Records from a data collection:
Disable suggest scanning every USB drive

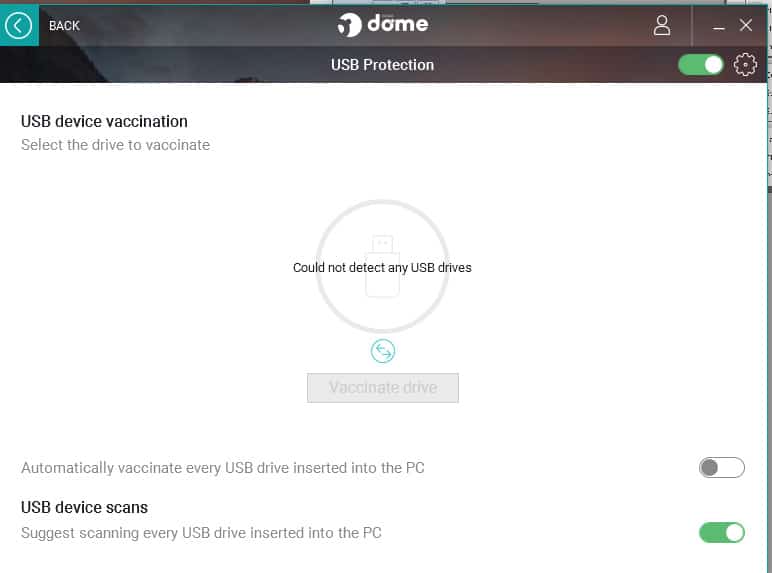coord(721,533)
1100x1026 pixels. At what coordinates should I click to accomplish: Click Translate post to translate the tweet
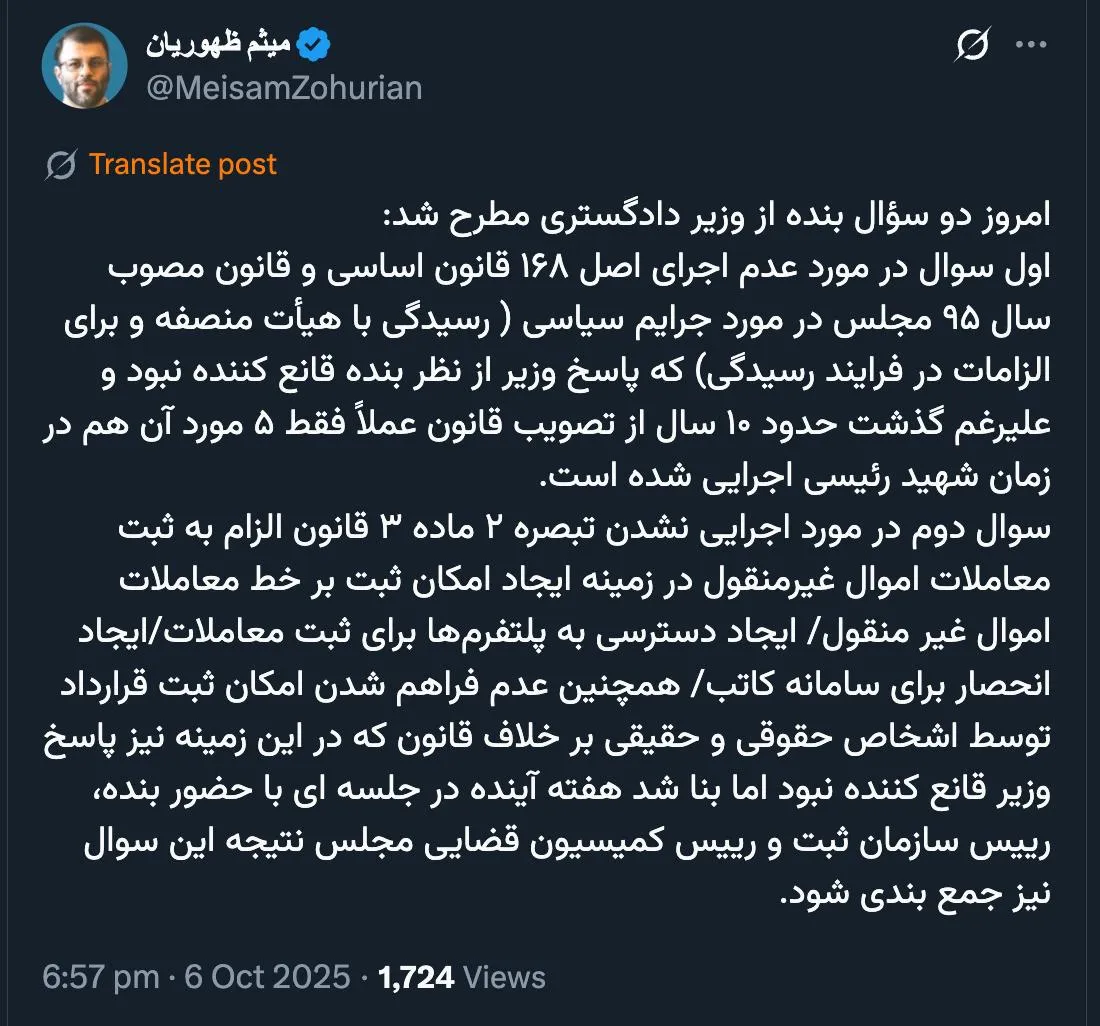coord(184,164)
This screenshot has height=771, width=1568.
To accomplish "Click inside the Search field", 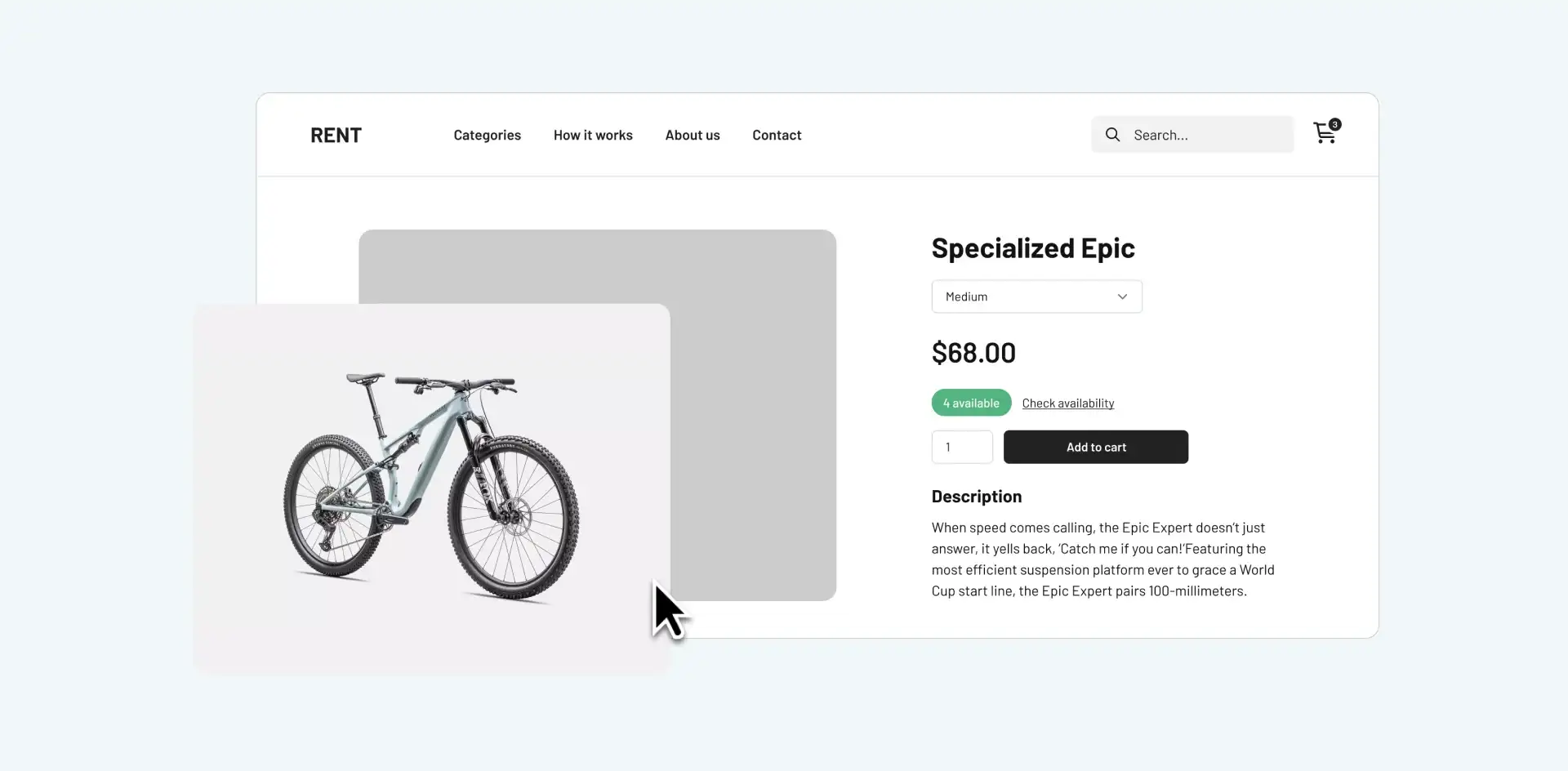I will (x=1200, y=134).
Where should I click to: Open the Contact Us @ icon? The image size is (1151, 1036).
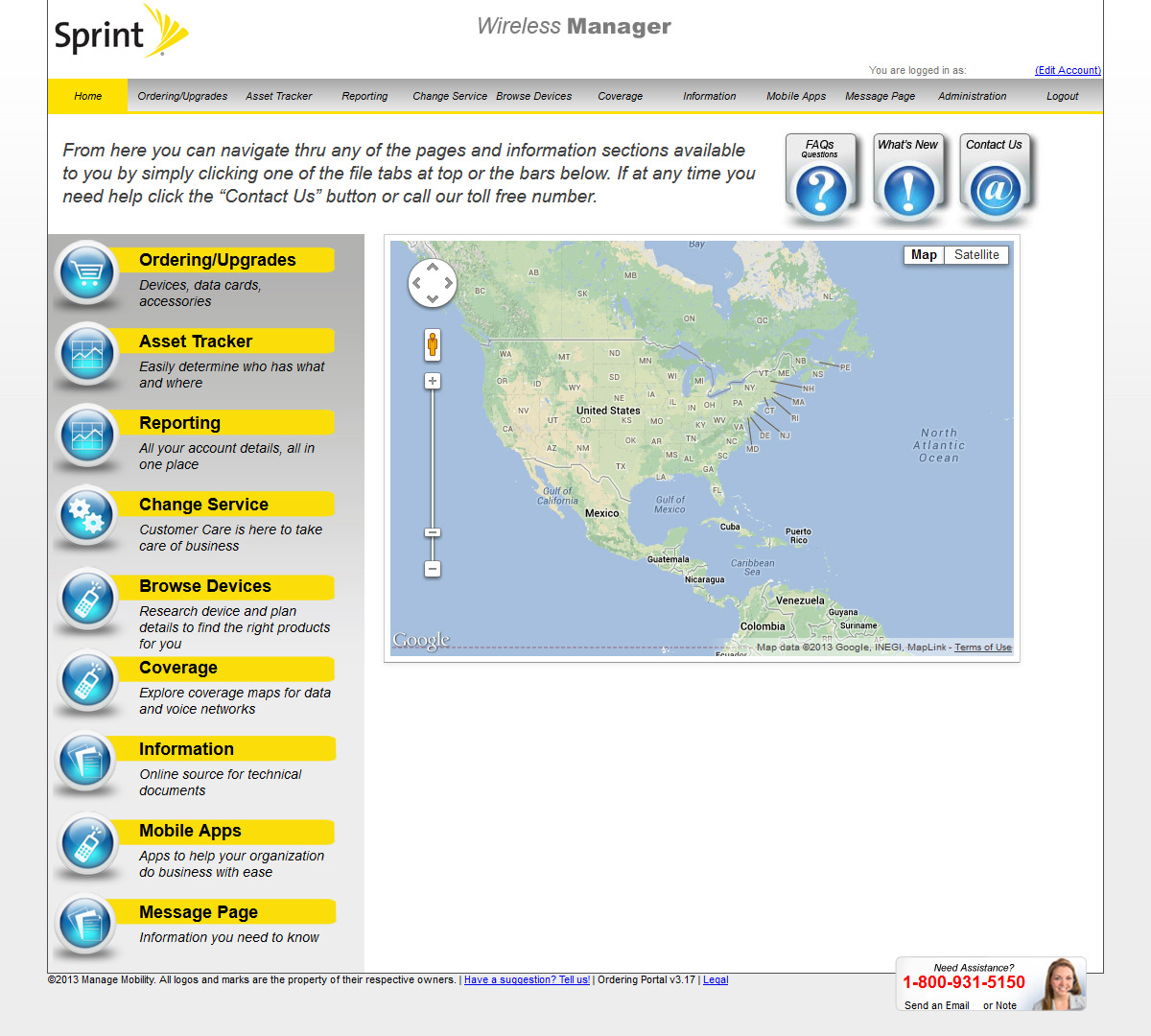995,191

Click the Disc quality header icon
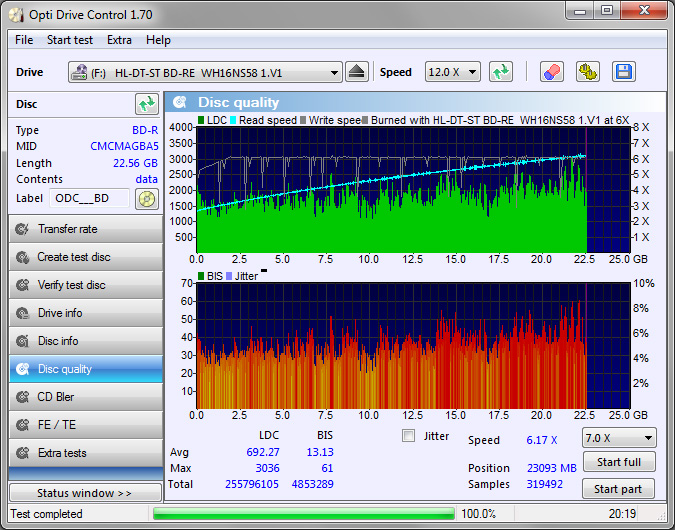point(181,102)
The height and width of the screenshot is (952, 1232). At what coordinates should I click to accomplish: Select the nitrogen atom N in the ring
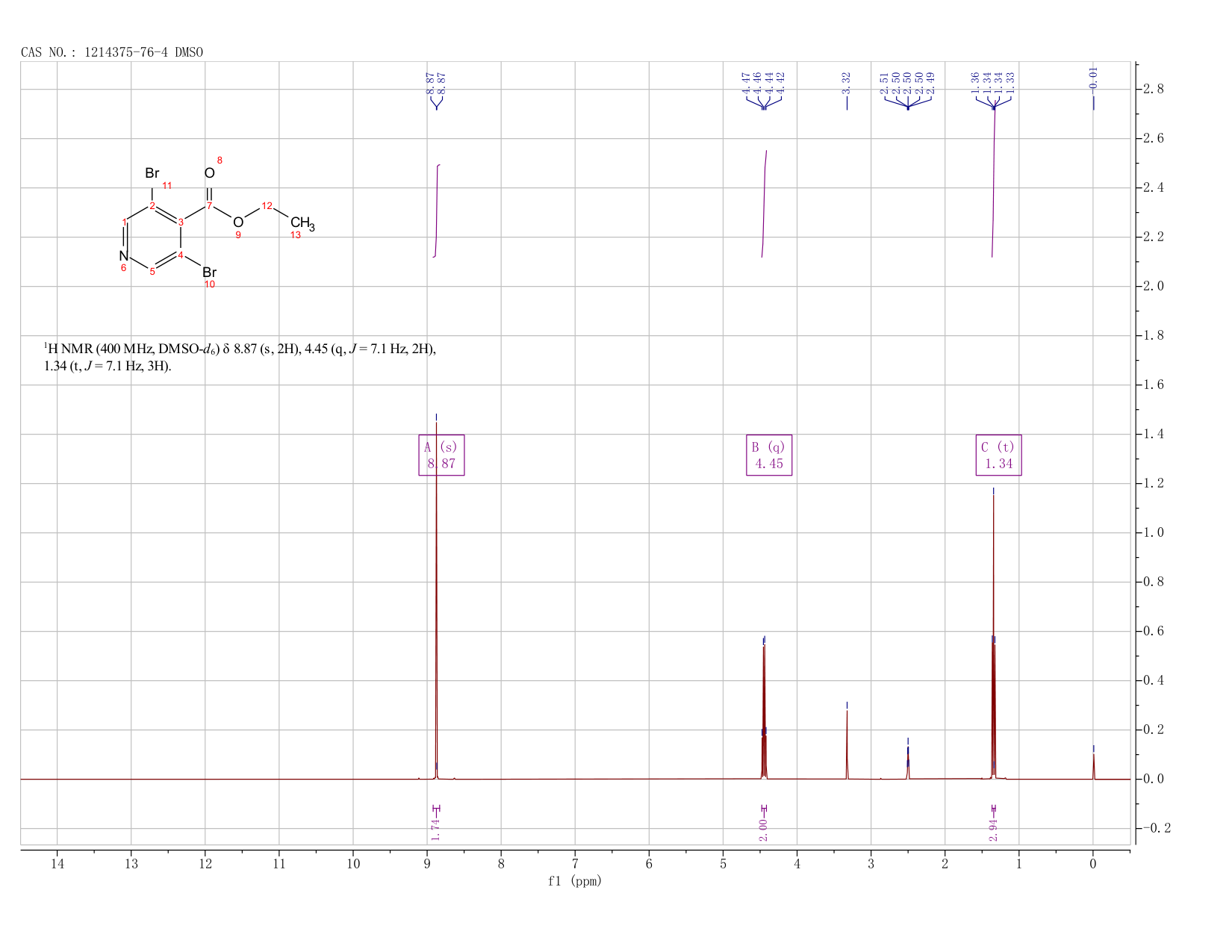[x=124, y=256]
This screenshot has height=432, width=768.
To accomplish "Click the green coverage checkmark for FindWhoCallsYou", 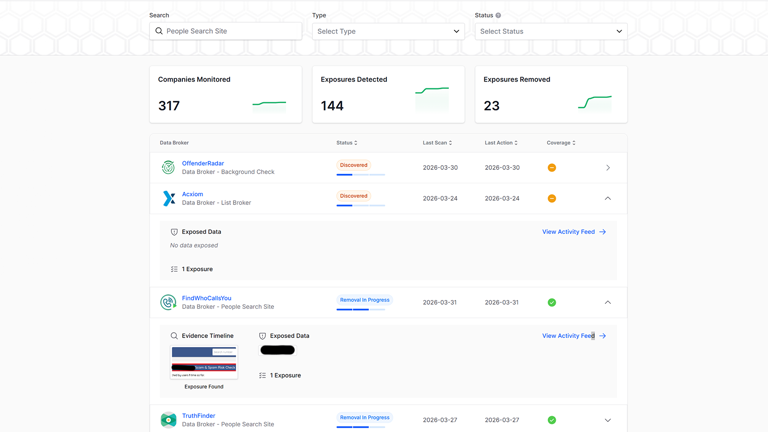I will [551, 302].
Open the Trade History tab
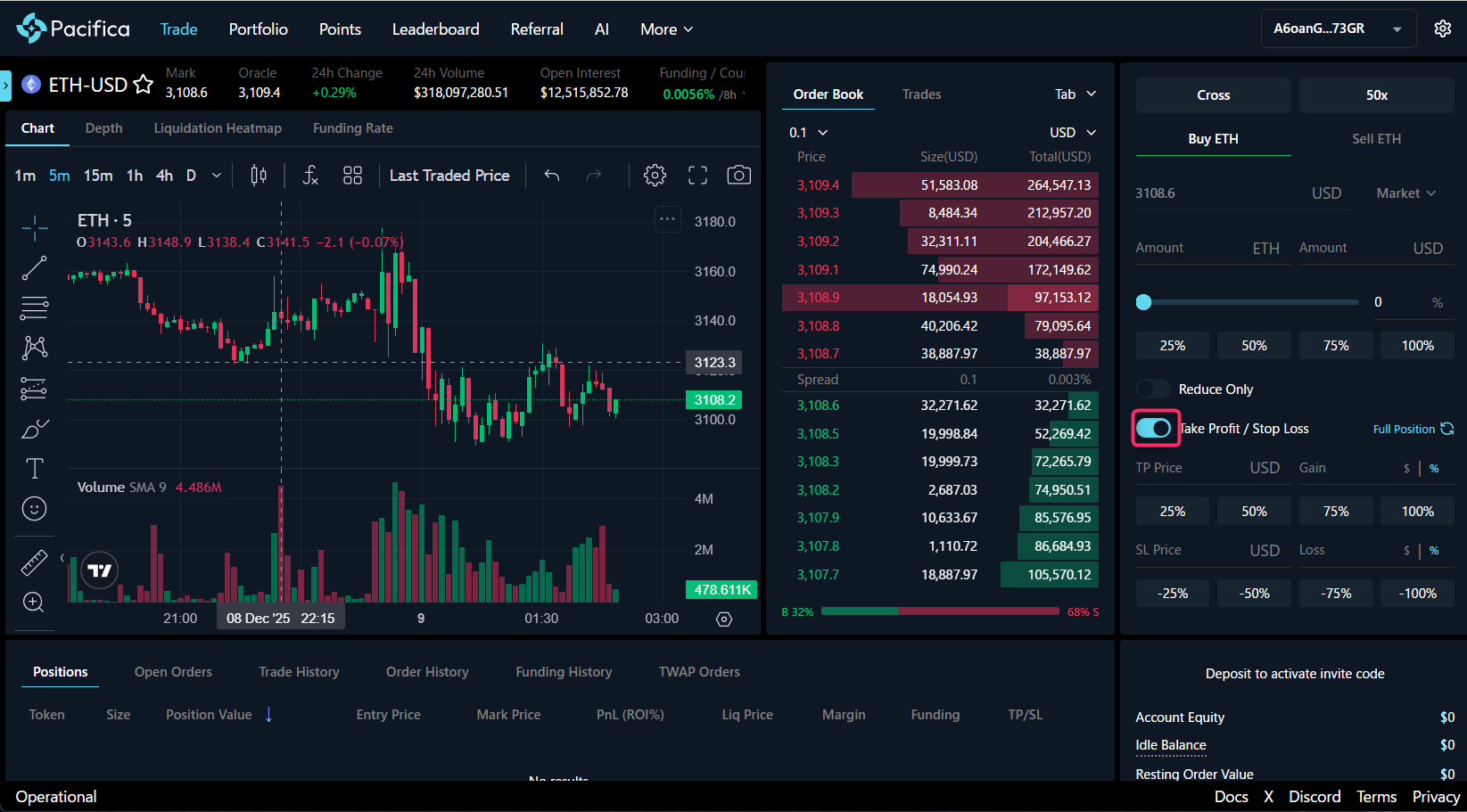 [x=299, y=672]
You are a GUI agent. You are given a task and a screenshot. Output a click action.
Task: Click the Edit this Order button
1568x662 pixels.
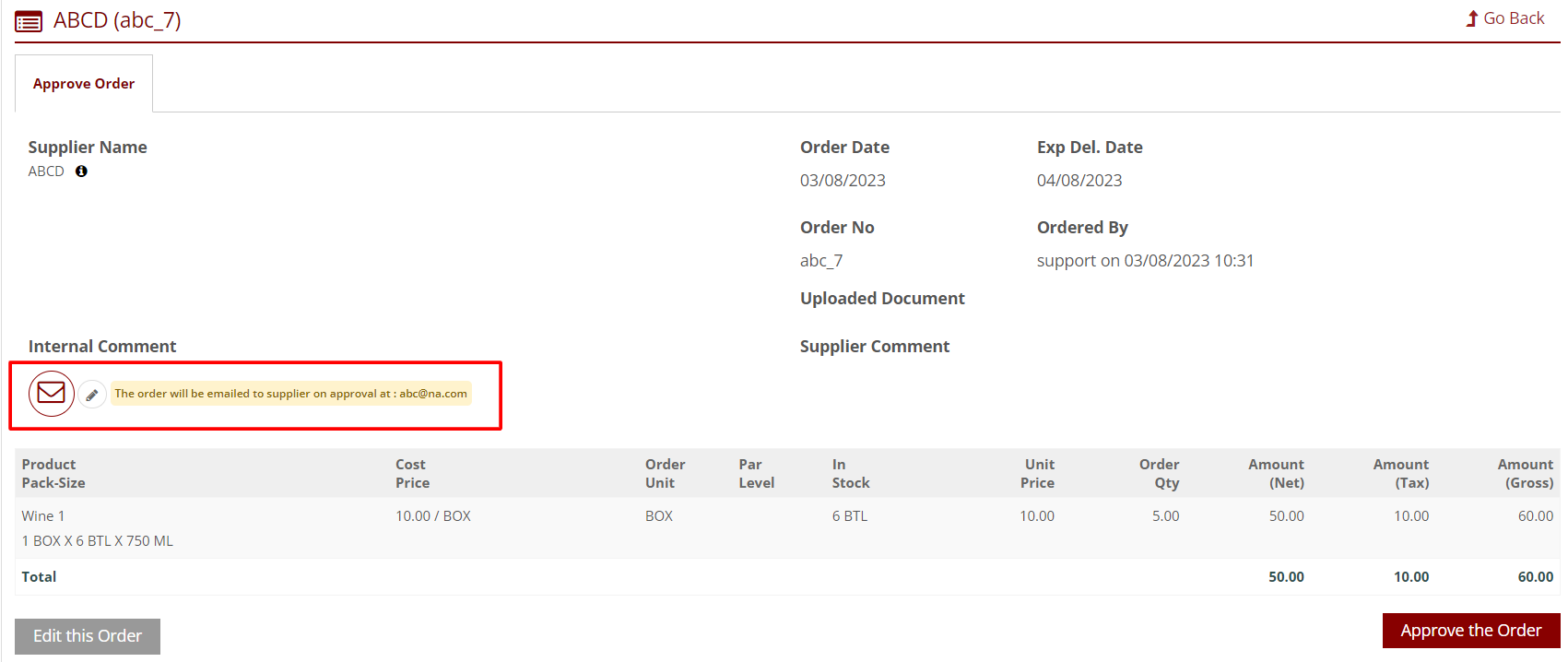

_Activity_
All lines from the one containing "You are a GUI" to the end of the entries should appear in the output exactly as written, with no pictures.

_Completed exercise_
You are a GUI agent. You are given a task and a screenshot. Output a click action.
Task: Click the Edit this Order button
1568x662 pixels.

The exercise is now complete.